Fuel-filled airplanes are not required. In Rwanda just a few years ago, malevolent "leaders" set neighbor killing neighbor. Eight hundred thousand citizens died in a hundred days, many hacked to death by teenagers with farm-tool machetes. In this new, dangerous world, a community whipped to a frenzy by demagogues with a radio station can be as deadly as a nuclear bomb. In a fragile society, the shock waves of refugees, disease, and destruction can roll through whole countries.
We may not yet have seen the upper limits. For people willing to kill at these levels, nuclear devices and germ attacks may not be out of bounds.
How do we respond? The real story of this new chapter will be the historian's narrative of how we capped this violence, of how we restored a sense of personal security and neighborly trust to our communities.
Vengeance is not the answer, however satisfying the impulse. If we needed instruction, the pointless cycles of retaliation and revenge now fueling the violence in the Middle East remind us that the goal of our immediate response must be to punish in a way that decisively stops the escalation and deters future imitators. More security will not be enough. This is a world of wonderful mobility, whether by airplane, computer, or television. After we have tightened the procedures at the airports and posted more police, some of these killers will still be among us, managed by masters hidden almost anywhere.
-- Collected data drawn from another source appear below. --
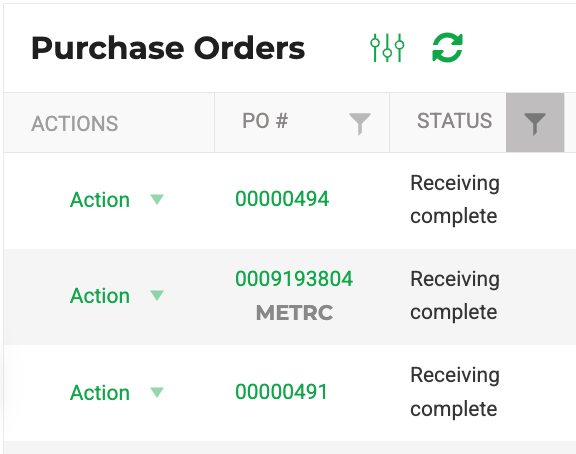The height and width of the screenshot is (454, 576).
Task: Click the Action arrow in third row
Action: tap(157, 392)
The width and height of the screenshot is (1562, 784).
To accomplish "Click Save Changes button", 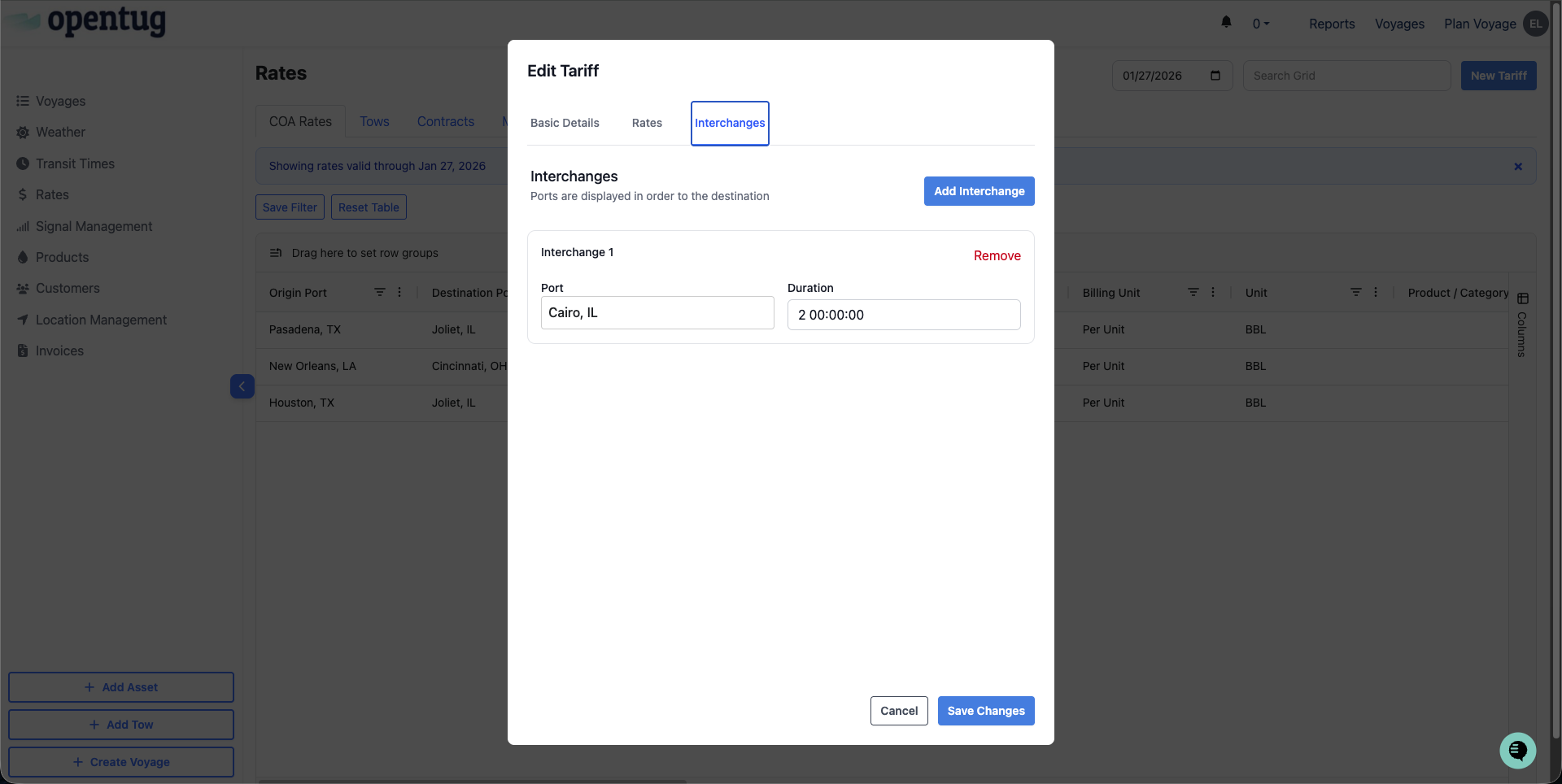I will click(x=985, y=711).

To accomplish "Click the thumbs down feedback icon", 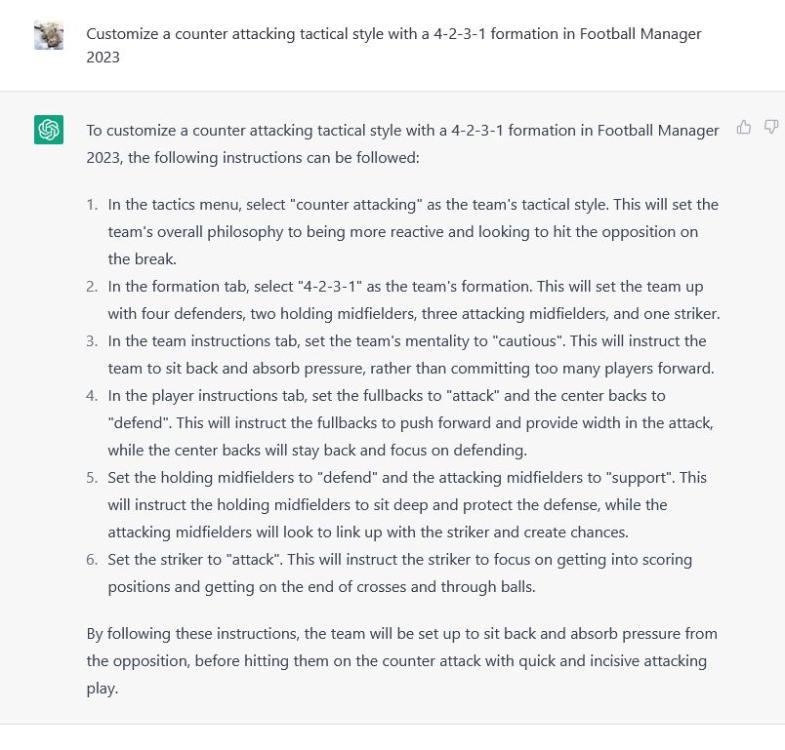I will [771, 127].

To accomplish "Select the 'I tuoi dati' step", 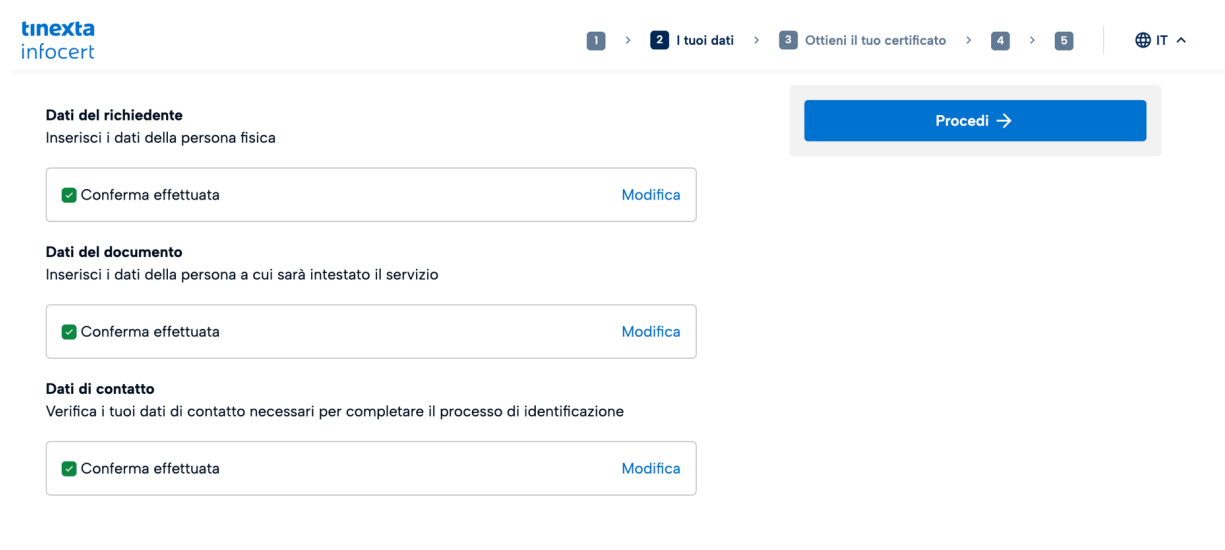I will click(x=705, y=41).
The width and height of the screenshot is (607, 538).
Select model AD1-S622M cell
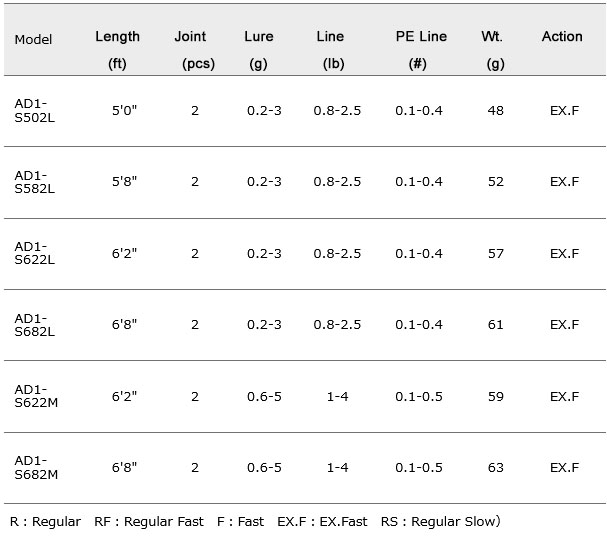point(36,396)
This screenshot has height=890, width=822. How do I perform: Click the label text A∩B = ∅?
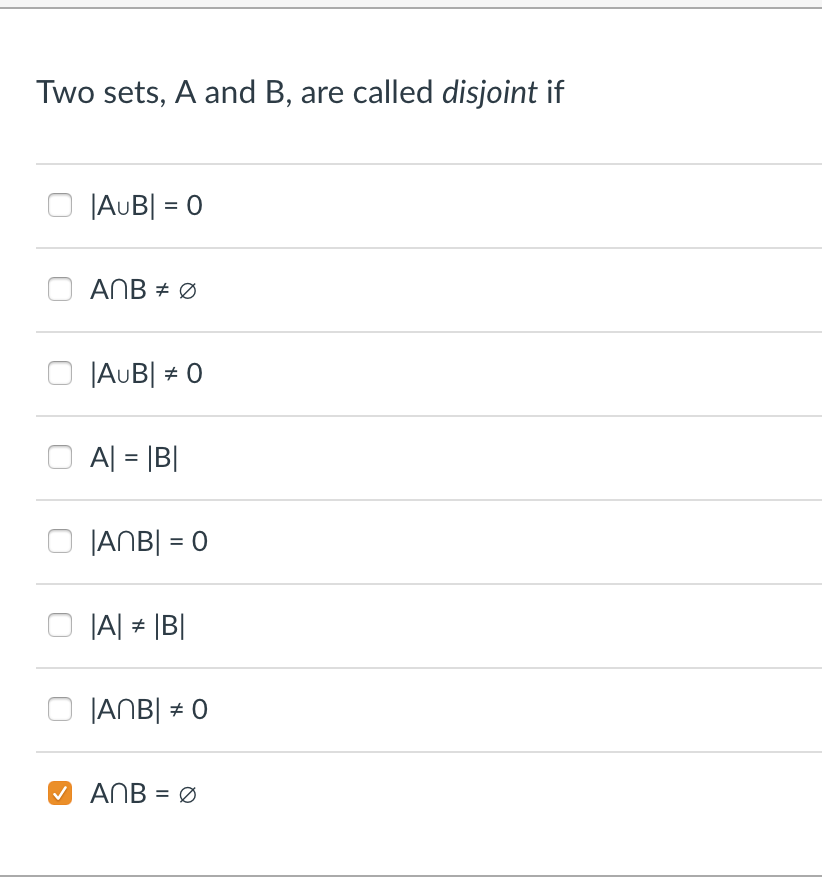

A still bigger, even higher-tech military will not be enough. We already maintain the most modern and powerful military apparatus in the world. After we have attacked this set of perpetrators, even killed them if we can find them, we and our friends in other countries will still be vulnerable in this new era to other groups hiding in other places in a world vastly larger than even we can police.
Better intelligence will not do it, either. Just as different species of malaria-bearing mosquitoes respond to our newest attacks with new immunities, the many different armed groups in the world keep evolving new ways of eluding, even misleading, our search efforts.
Of course, we can and must make improvements in all those categories, but we are in a new world where just plugging holes in the ordinary machinery of protection - our military, police, and intelligence procedures - cannot provide a seamless and durable barrier.
Is there a strategy that might restore our sense of safety? We need an approach that doesn't cost us our personal liberties with the Draconian "protections" of a police state or isolate our country in a fortress. We need a strategy that does not drag us into pointless cycles of retaliation and revenge. We need to move upstream from reaction to prevention.
Where to begin? We can start by recognizing that we are not in this alone. The whole television-watching world is as shocked and threatened by these attacks as we. Already familiar with ruthless killers and car bombs, a great many people around the world will be ready to combine with us in a collective effort.
We need also to examine these "terrorists" and their willful masters more closely.
A new breed is succeeding the old-style primitives. Instead of purist fanatics pursuing a private nirvana, the new terrorist is a pawn deployed by a ruthless leader looking to harvest stature, power, and lots of money from killing and chaos.
And we need above all to trust our democracy and thereby ourselves. Our own common sense and our own human values vastly outweigh any of these assaults.
Larry Seaquist, a former US Navy warship captain and Pentagon strategist, is the founding chairman of The Strategy Group, a global action network of professional peacebuilders.